=== ASSIGNMENT ===
Among the entries below, please show each line that carries the word "will".
+-------+
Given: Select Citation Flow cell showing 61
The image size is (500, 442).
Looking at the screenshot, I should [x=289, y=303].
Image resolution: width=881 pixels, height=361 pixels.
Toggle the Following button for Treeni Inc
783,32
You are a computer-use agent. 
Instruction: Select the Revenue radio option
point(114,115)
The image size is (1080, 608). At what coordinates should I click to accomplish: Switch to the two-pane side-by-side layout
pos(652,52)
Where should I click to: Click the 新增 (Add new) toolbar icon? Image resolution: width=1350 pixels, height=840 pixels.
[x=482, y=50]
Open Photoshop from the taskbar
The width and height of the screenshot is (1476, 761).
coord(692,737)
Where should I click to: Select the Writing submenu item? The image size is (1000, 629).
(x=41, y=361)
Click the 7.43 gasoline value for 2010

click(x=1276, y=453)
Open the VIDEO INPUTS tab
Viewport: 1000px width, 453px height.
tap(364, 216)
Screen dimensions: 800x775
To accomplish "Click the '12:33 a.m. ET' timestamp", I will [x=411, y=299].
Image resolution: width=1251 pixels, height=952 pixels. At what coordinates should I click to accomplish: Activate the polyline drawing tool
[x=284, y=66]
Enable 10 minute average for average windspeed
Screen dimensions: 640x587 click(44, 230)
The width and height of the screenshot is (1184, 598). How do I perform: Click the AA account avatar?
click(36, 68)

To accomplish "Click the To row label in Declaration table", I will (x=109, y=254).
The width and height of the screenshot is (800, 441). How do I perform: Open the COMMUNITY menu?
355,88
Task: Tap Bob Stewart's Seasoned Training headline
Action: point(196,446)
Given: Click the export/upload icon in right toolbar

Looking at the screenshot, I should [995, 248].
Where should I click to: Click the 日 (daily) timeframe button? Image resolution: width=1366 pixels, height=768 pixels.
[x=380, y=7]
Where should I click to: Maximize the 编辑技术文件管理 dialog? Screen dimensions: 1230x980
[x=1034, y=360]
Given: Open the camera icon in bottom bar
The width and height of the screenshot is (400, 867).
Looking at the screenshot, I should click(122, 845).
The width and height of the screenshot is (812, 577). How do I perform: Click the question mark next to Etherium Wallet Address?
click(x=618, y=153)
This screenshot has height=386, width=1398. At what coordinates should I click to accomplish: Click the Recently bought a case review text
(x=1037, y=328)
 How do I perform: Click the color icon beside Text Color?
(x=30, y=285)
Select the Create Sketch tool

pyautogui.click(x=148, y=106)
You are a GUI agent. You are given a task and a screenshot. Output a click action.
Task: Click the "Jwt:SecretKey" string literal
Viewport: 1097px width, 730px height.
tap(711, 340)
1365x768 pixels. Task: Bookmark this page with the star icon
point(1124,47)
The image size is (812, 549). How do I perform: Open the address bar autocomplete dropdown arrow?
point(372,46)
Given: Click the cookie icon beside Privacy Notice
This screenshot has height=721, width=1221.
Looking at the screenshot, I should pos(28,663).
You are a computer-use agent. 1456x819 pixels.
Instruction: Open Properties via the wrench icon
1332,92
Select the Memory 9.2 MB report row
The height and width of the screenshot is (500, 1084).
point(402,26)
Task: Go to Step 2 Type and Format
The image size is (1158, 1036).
+-------+
=== RESPONSE BOX ===
To accomplish "Click the '12:33 a.m. ET' timestamp", I will [x=411, y=299].
To accomplish "Click the To row label in Declaration table", I will (x=109, y=254).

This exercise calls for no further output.